REPROCOPY PRINTING LIMITED - Analysis Report
Credit Opinion: CONDITIONAL APPROVAL
Reprocopy Printing Limited is an active private limited company operating in the niche printing sector (SIC 18129). It has been trading since August 2021 and shows positive net assets and shareholder funds, indicating some financial stability. However, the company's net current assets decreased from £69k (2023) to £61k (2024), and cash balances declined from £21.5k to £13.3k in the same period. There is also a related party loan of £23,383 to another company controlled by the director, which adds some risk. The company is profitable but paid dividends of £21,000 in the latest year, reducing retained earnings. Given the modest scale of operations, limited asset base, and some concentration risk, credit should be extended with conditions such as monitoring of liquidity and related party exposures.Financial Strength:
The balance sheet shows net assets of £70,768 as at 31 March 2024, down from £81,622 the prior year, mainly due to dividend distribution and reduced retained earnings. Fixed assets are modest at £12,057, primarily plant, machinery, and equipment. Current assets (£83,318) exceed current liabilities (£22,316) by a comfortable margin, indicating positive working capital. However, there is a decline in trade debtors from £71,603 to £35,463, possibly reflecting lower sales or tighter credit control. The shareholder funds consist almost entirely of retained earnings, with nominal share capital of £1. No long-term liabilities are reported, which supports financial stability but also indicates limited leverage capacity.Cash Flow Assessment:
Cash at bank decreased significantly to £13,278 from £21,507, which may pressure liquidity if not managed carefully. The company maintains positive net current assets but with a lower cash buffer than before. The debtor book remains substantial (£61,045), though reduced, which poses a risk if collection is delayed. The presence of a director-related loan within debtors may also affect cash availability. The company’s ability to generate positive operating cash flow is implied by retained profits but dividend payments have reduced internal cash reserves.
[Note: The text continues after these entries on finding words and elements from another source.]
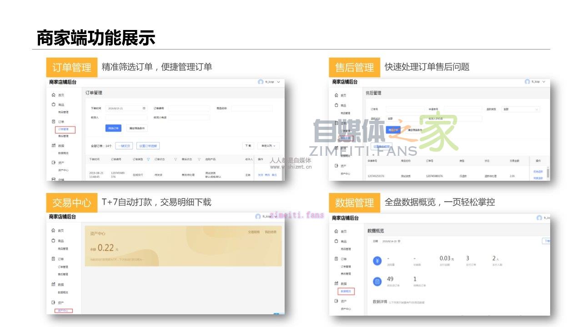Click the blue 筛选订单 button in 订单管理
Screen dimensions: 582x327
113,128
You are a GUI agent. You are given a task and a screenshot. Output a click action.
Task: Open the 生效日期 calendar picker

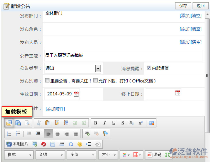point(76,94)
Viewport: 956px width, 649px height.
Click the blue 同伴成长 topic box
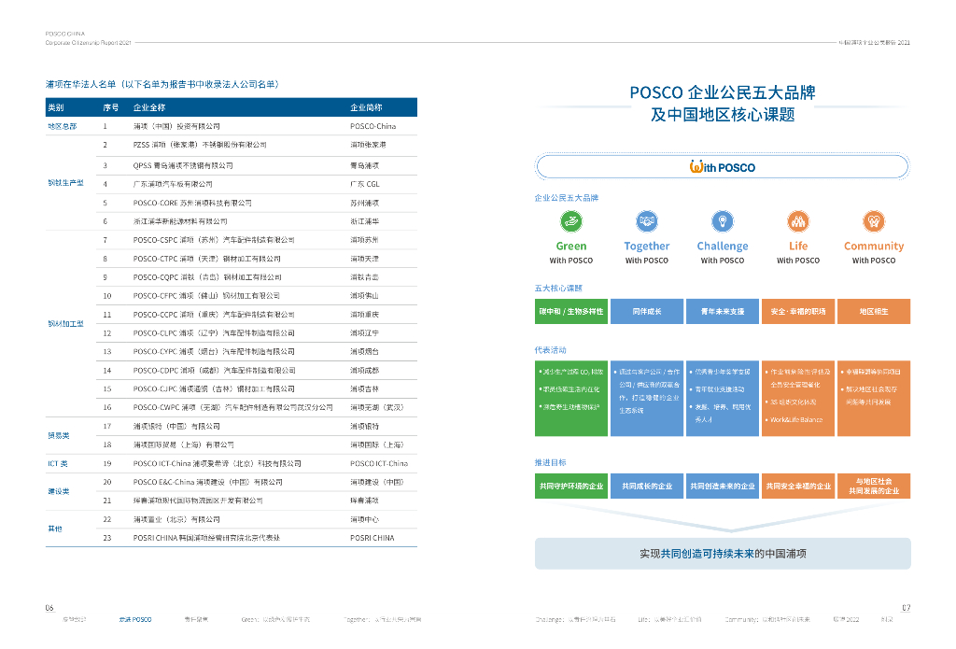[646, 311]
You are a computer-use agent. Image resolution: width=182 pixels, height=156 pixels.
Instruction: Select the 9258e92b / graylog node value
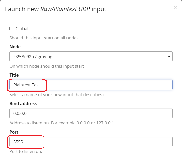[x=33, y=57]
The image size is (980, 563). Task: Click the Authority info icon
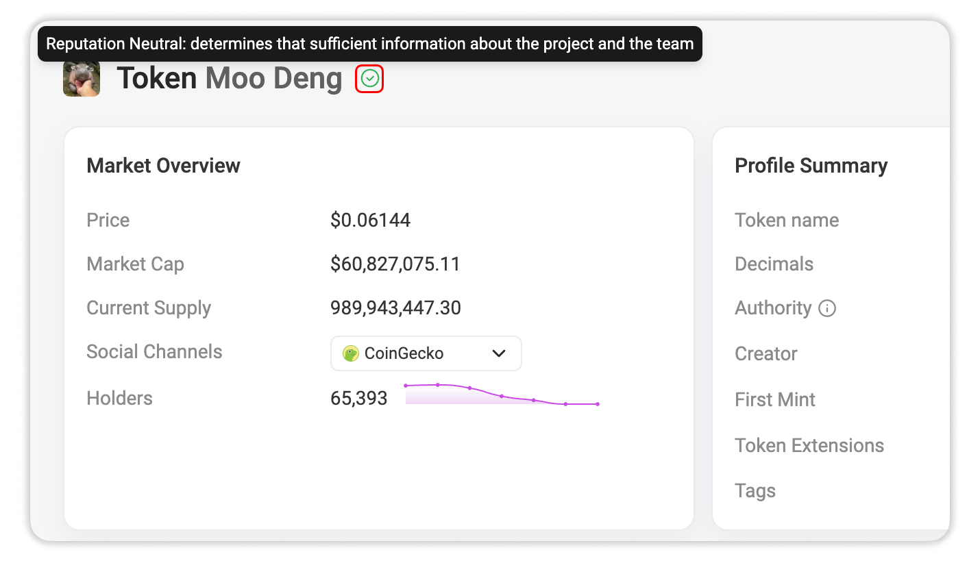coord(827,308)
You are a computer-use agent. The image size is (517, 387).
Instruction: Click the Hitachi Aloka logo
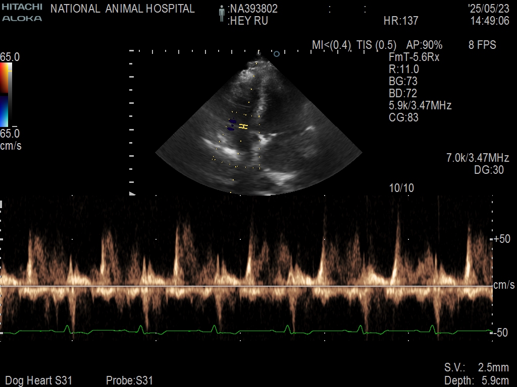(22, 13)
Overall liquidity is adequate but should be monitored closely to ensure timely debt servicing and operational funding.Monitoring Points:
- Liquidity levels and cash flow, particularly given declining cash balances.
- Collection of trade and related party debtors to maintain working capital.
- Dividend policy versus retained earnings to avoid over-distribution.
- Any increase in creditor balances or overdue liabilities.
- Continued profitability and turnover trends to ensure sustainable cash generation.
- Director conduct and related party transactions to mitigate governance risks.